A prime example of such a surprise foreclosure flare-up in 2014 will be California, where RealtyTrac expects to see a mini surge in foreclosures delayed by the Homeowner Bill of Rights that took effect in January 2013. In other states with similar legislation, the pattern is an immediate slowdown in foreclosure activity, which we’ve certainly seen in California this year, followed by a “catch-up” period where foreclosure activity spikes from the previous year as lenders work through those delayed by the legislation. Sometimes the slowdown in activity can last one to two years (take, for example, Maryland, which is seeing 200 percent increases in foreclosure activity now after 23 months of declining foreclosure activity following a foreclosure prevention law that took effect there back in August 2010).

Home price appreciation in 2014 will moderate in some of the hottest markets of 2013. We’re already seeing that happen — albeit slowly — in bellwether markets like Phoenix, where annual appreciation topped out in April 2013 at 30 percent and was down to 24 percent in November, and Las Vegas, where annual appreciation topped out at 28 percent in June 2013 and was down to 20 percent in November. This moderation comes as institutional investors slow down their acquisition of single-family homes for rentals in these markets. Conversely, as these institutional investors move into other markets we will see home price appreciation accelerate in those markets in 2014. Some markets likely to see accelerating home price appreciation in 2014 thanks to institutional investors include Greenville, S.C., Chicago and Texas metros.

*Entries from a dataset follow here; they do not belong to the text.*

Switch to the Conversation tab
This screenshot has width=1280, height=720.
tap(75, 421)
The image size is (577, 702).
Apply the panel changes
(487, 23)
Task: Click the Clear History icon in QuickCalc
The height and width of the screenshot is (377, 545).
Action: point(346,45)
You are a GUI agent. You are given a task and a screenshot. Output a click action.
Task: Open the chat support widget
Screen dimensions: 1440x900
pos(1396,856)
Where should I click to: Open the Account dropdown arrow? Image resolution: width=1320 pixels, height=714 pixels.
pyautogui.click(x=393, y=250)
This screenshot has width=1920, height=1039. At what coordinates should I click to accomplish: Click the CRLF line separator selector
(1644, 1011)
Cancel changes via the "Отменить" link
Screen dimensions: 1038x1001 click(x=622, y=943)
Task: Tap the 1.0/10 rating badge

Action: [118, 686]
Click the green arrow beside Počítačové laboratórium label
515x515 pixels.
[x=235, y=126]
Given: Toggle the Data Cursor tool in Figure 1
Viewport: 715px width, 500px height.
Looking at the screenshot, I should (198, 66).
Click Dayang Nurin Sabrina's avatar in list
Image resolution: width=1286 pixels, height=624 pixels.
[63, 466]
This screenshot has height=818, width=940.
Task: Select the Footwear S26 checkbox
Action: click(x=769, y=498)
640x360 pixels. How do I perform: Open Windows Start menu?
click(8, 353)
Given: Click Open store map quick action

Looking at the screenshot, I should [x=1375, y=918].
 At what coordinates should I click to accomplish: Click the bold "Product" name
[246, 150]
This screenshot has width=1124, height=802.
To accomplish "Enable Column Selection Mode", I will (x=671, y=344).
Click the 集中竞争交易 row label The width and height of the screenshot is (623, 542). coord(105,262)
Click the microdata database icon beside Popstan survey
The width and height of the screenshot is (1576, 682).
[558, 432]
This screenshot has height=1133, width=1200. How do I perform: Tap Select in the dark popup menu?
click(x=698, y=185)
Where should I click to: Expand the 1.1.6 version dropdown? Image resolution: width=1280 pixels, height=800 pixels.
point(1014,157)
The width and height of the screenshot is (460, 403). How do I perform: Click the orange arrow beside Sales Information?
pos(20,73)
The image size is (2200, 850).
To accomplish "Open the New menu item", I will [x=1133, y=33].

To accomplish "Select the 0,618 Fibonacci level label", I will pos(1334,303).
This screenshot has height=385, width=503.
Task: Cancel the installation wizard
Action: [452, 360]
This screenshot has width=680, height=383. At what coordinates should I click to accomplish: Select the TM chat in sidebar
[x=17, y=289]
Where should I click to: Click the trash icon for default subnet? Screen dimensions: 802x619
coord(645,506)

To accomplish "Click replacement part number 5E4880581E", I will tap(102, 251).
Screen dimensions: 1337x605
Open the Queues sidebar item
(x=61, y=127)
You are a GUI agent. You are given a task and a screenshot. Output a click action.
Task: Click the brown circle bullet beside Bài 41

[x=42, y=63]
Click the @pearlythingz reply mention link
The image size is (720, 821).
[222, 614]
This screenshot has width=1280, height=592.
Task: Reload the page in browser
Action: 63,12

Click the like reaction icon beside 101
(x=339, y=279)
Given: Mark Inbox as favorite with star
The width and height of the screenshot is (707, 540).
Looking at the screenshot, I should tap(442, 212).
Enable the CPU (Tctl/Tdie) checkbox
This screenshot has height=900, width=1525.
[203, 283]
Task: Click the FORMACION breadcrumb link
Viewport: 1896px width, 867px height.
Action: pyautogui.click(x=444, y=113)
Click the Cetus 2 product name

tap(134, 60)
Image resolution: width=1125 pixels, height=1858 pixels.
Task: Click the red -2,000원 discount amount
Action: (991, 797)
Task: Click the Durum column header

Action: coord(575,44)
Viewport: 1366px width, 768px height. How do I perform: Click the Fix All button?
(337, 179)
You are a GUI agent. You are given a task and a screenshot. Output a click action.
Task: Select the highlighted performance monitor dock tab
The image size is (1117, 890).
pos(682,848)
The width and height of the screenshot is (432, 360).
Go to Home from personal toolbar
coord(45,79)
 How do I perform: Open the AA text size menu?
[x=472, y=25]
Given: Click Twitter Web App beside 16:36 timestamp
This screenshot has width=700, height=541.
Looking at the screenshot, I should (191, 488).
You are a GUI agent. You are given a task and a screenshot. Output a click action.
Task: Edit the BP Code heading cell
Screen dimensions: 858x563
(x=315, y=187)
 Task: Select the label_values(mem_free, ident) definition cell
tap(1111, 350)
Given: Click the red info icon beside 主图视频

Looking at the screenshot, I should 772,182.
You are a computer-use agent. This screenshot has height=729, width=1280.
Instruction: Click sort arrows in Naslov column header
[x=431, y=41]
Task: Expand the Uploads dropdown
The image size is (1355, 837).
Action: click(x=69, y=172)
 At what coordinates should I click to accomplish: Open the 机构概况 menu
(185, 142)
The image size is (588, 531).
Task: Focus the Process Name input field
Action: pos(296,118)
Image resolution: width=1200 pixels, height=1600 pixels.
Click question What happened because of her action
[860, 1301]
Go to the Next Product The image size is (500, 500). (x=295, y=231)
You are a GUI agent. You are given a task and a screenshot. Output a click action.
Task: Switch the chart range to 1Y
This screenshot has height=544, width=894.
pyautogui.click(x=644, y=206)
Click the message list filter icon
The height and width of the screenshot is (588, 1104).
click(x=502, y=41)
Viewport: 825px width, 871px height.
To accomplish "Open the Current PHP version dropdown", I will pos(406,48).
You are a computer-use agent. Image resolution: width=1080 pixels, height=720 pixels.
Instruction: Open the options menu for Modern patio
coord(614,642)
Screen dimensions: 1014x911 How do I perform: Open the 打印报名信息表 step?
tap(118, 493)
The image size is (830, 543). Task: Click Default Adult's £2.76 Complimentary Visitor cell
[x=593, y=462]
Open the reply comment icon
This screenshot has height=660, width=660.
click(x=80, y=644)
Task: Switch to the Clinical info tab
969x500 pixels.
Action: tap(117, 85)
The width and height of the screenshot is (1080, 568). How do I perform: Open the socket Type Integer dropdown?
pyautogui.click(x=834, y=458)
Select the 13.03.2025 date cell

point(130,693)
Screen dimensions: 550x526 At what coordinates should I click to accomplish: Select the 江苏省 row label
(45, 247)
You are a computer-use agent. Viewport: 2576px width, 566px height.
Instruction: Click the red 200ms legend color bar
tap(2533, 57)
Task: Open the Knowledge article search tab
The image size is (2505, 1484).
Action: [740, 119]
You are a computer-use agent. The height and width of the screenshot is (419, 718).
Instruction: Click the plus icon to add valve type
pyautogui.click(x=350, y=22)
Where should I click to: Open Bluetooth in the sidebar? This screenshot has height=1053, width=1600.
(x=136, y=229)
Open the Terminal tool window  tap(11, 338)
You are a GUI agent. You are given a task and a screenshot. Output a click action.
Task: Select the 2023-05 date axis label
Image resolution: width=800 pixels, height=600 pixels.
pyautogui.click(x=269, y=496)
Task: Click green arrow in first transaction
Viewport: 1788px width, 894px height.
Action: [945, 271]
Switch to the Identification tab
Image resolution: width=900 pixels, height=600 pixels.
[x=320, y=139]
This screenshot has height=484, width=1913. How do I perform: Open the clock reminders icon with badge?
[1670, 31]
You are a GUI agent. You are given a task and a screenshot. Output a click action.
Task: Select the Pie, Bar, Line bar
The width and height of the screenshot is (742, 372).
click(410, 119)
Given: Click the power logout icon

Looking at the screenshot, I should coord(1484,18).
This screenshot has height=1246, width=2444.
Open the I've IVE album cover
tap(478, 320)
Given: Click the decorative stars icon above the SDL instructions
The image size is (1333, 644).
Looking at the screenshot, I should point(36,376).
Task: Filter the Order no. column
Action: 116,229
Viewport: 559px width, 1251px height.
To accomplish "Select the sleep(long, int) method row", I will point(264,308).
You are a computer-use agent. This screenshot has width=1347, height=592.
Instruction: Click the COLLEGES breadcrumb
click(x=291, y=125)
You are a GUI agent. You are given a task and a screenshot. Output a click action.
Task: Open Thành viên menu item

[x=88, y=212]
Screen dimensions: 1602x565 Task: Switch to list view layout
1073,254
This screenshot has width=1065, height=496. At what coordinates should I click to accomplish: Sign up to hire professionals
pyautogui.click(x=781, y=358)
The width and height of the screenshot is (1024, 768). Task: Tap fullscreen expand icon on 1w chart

On the financing side, we expect to see more creative financing to purchase properties used in 2014 as traditional lending stays tight. We’re not talking creative in the sense of the subprime loans that started the whole housing crisis a few years ago, but more homegrown financing such as seller financing or self-directed IRAs to get around the stricter conventional loan requirements from the CFPB taking effect in January.

David Drake, founder of The Soho Loft, chairman of LDJ Capital

David Drake

David Drake

What are the top items on your real estate wish list for 2014?

To see a dozen real estate funds work with The Soho Loft to build realty crowdfunding strategies with media and accredited investor channels.

What are your top New Year’s resolutions for real estate in 2014?

To launch an Italian realty crowdfunding platform as we find the realty in Italy undervalued. I’m finishing a book called “Investors of Italy,” and we work with family offices in Italy that also seek to place funds in the U.S.

What do you expect to be the top trends and hottest issues in real estate in 2014?

How do you scale this business is the main issue. You are technically streamlining one investor at a time to execute on investments online without necessarily calling their lawyer or faxing a document. Training while finding the right deals.

The liability is something the platforms are facing in case there are deals going sour or class-action lawsuits are initiated. We will monitor this closely. Regulatory changes may enhance viability of some of these platforms, but the leadership will make the platform successful.

The transparency is what realty crowdfunding offers. Imagine seeing in a cam constructing a building that you just bought and daily see the work progress in real time while showing all receipts daily on expenses? This is being done.

We are a media and strategy firm with investors relations and investor events globally so we are helping these and future platforms with succeeding in this space. At the same time we worked with institutional investors and family offices globally in real estate for a decade and aim to bring these investors in in 2014.